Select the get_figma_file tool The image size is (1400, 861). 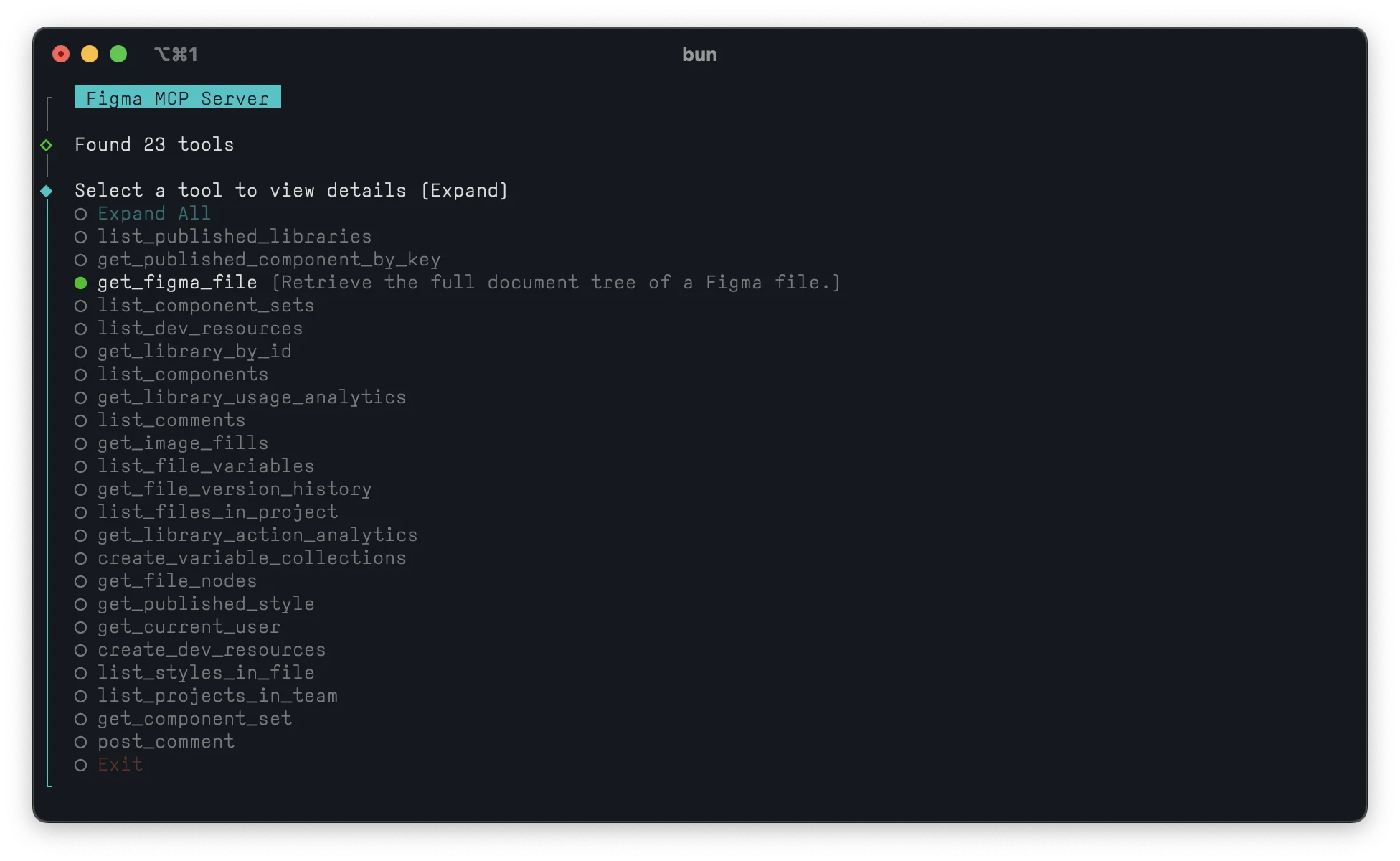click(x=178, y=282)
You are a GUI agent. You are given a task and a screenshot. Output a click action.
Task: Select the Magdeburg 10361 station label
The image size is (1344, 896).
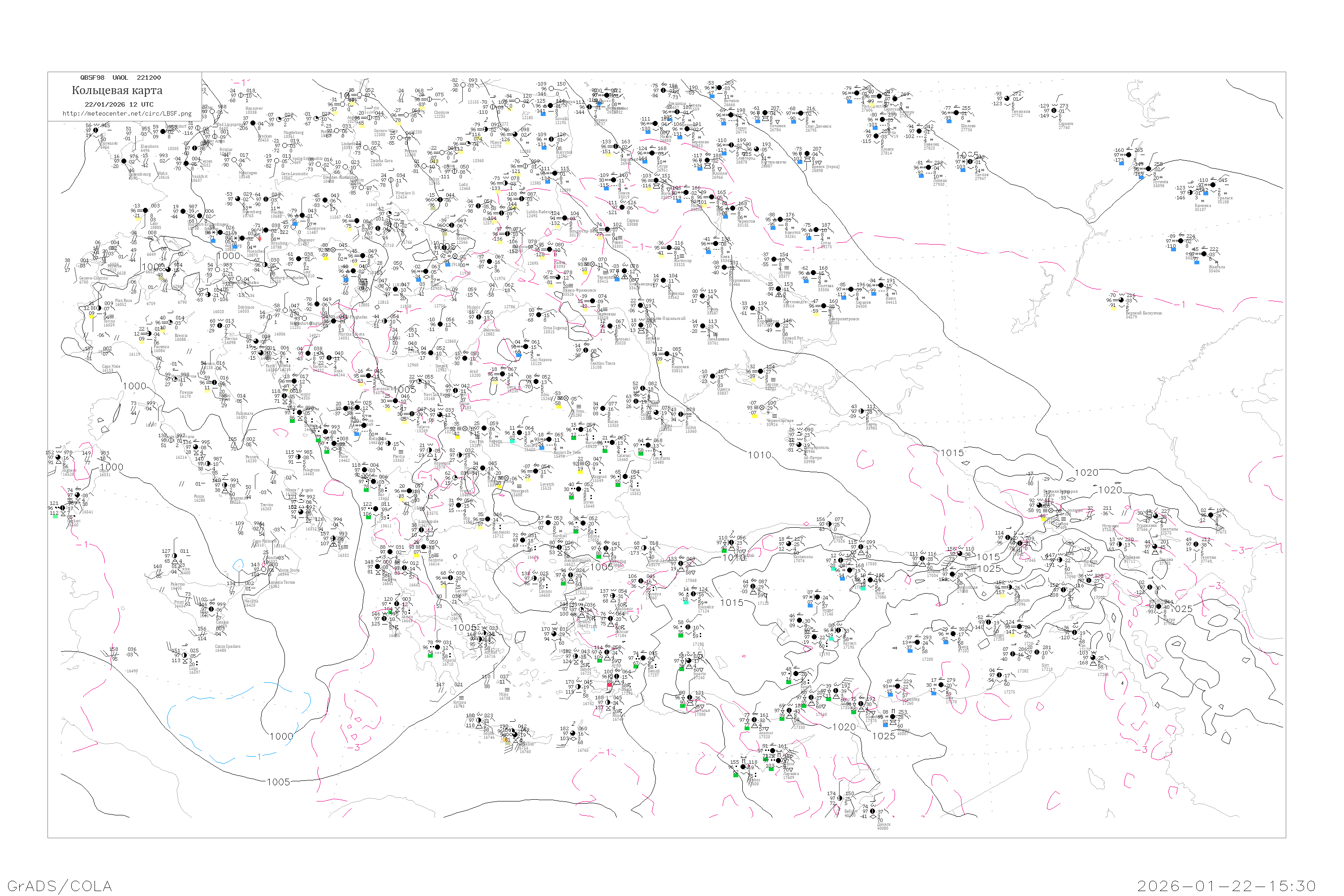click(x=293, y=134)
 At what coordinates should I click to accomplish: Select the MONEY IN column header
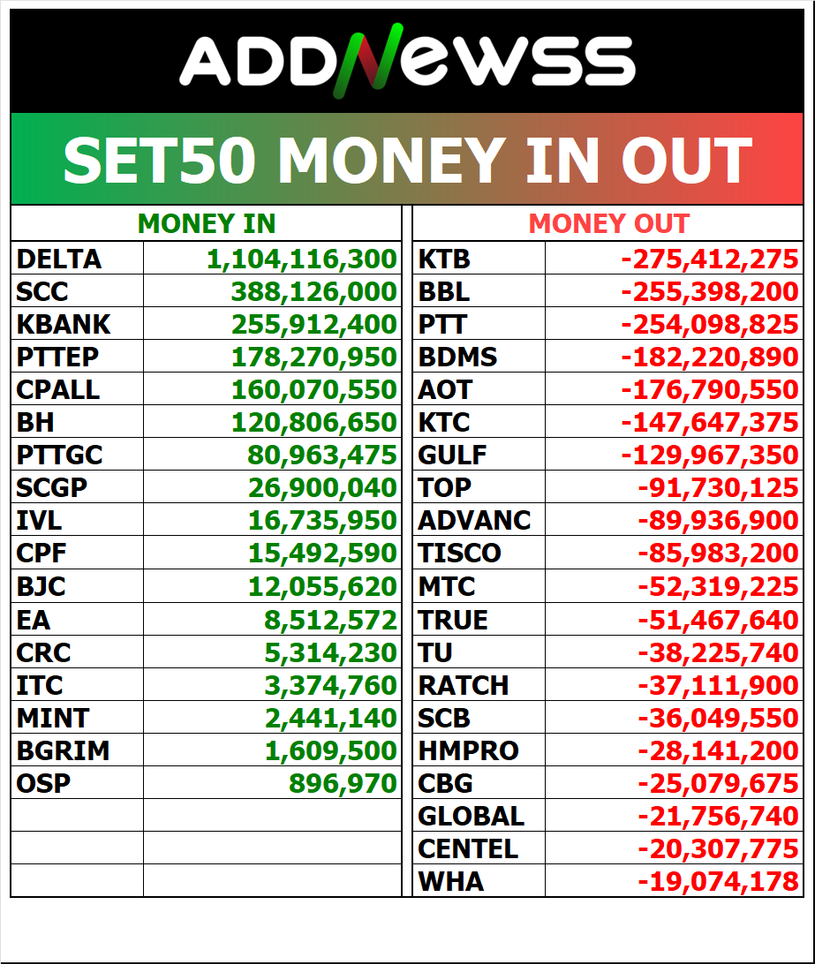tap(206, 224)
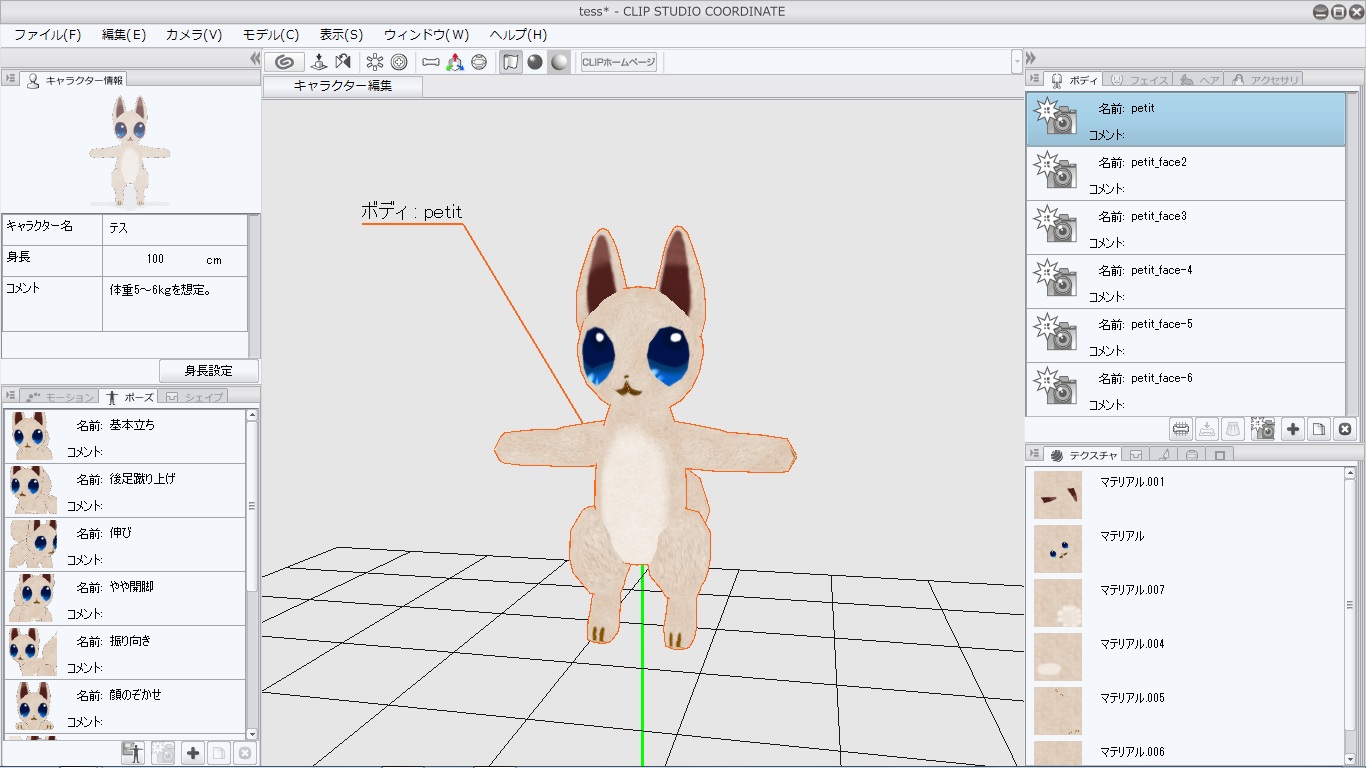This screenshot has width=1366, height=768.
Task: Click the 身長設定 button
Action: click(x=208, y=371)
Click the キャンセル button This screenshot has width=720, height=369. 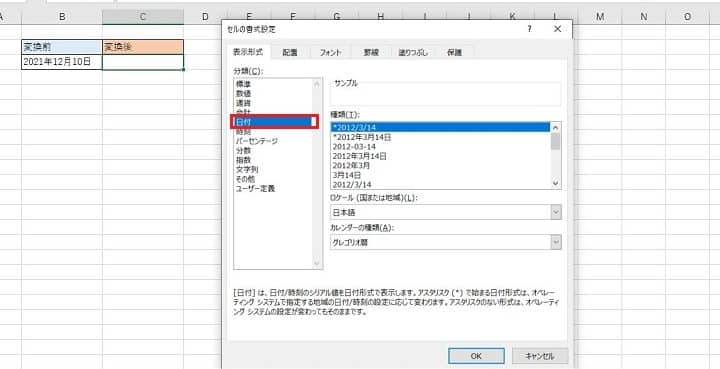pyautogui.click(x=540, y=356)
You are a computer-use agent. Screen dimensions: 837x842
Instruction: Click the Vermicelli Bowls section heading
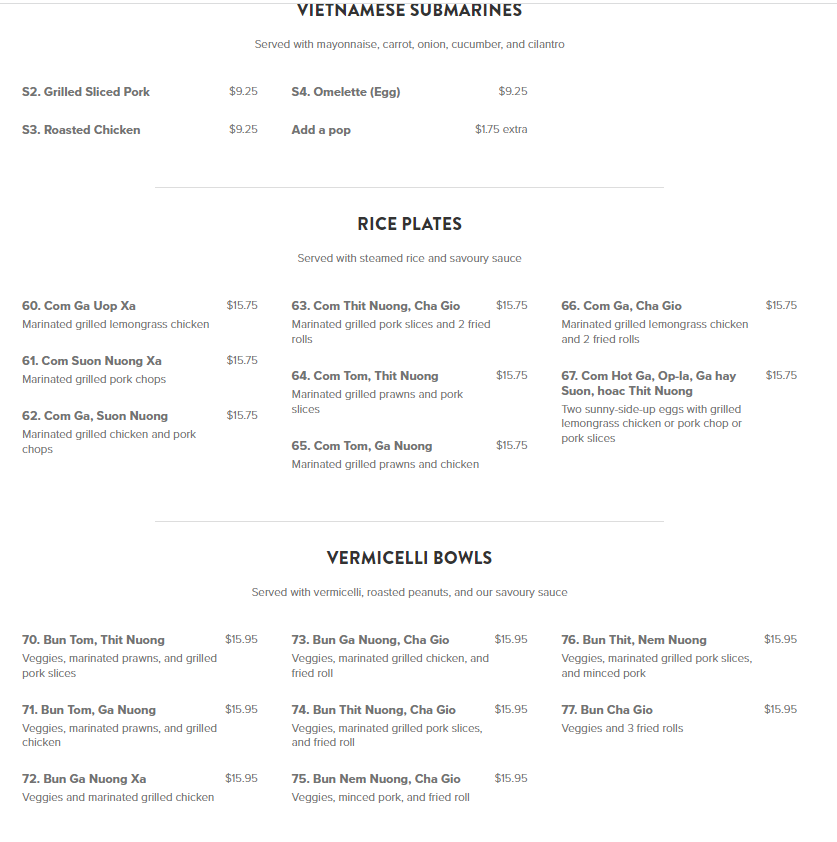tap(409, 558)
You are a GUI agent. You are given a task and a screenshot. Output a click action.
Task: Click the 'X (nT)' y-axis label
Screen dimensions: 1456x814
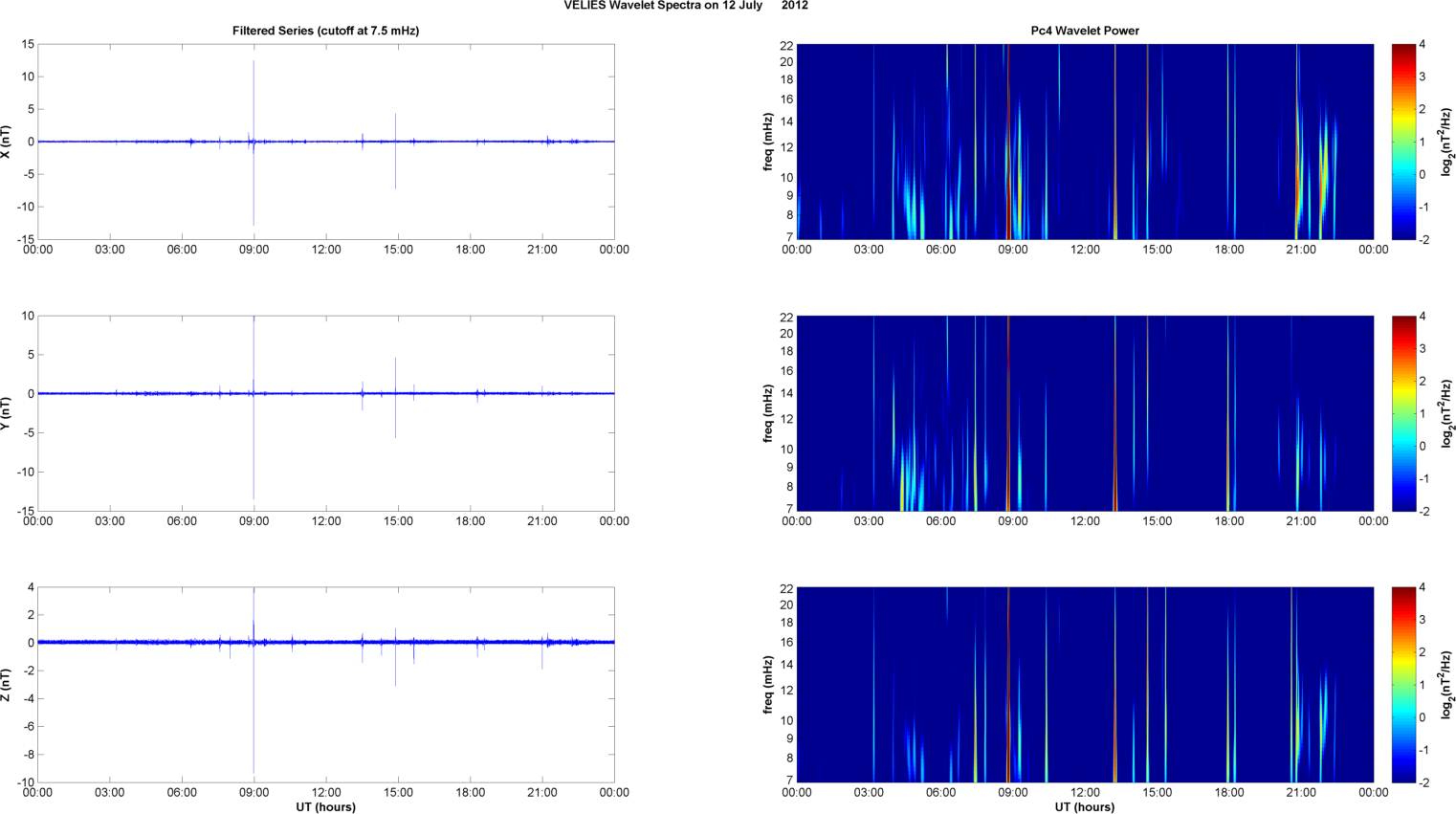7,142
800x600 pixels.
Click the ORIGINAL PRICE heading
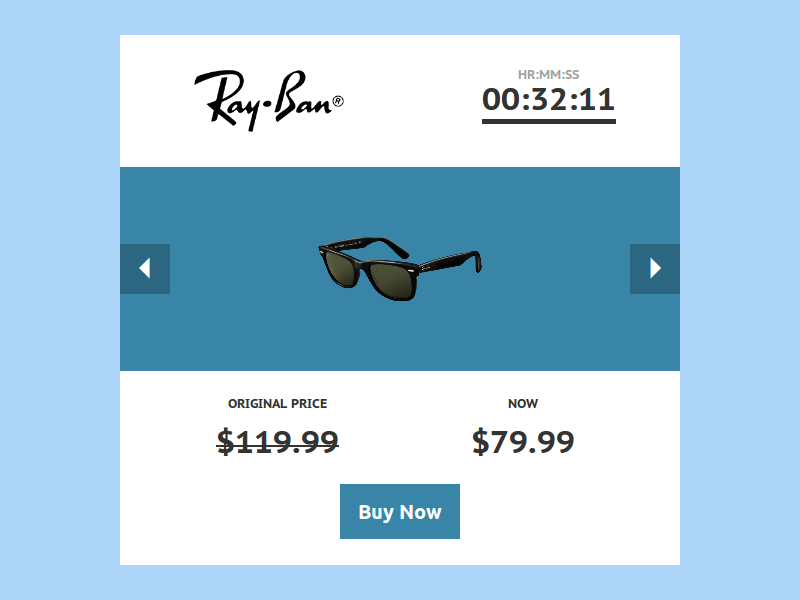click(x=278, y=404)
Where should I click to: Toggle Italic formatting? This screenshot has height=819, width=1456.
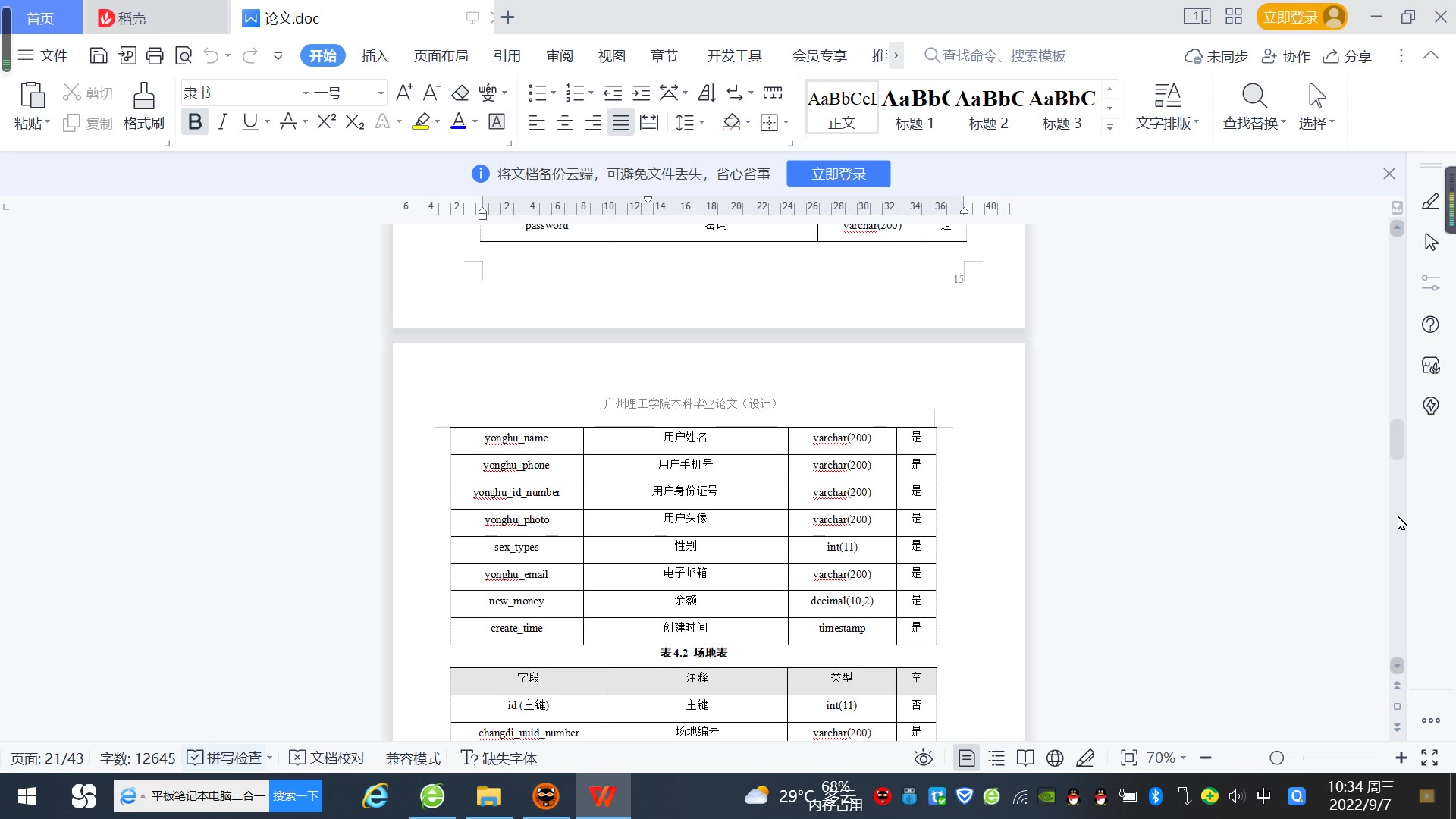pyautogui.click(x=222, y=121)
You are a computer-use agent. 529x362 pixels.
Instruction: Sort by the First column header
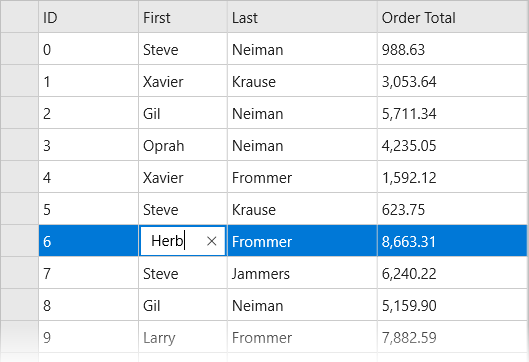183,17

Work to do: Retype the stretch of the data from the line containing "You are a computer-use agent. 529x362 pixels." through the end of the data, keeping every line unchanged and leaving out the pictures.

Correct response:
You are a computer-use agent. 529x362 pixels.
Instruction: Sort by the First column header
183,17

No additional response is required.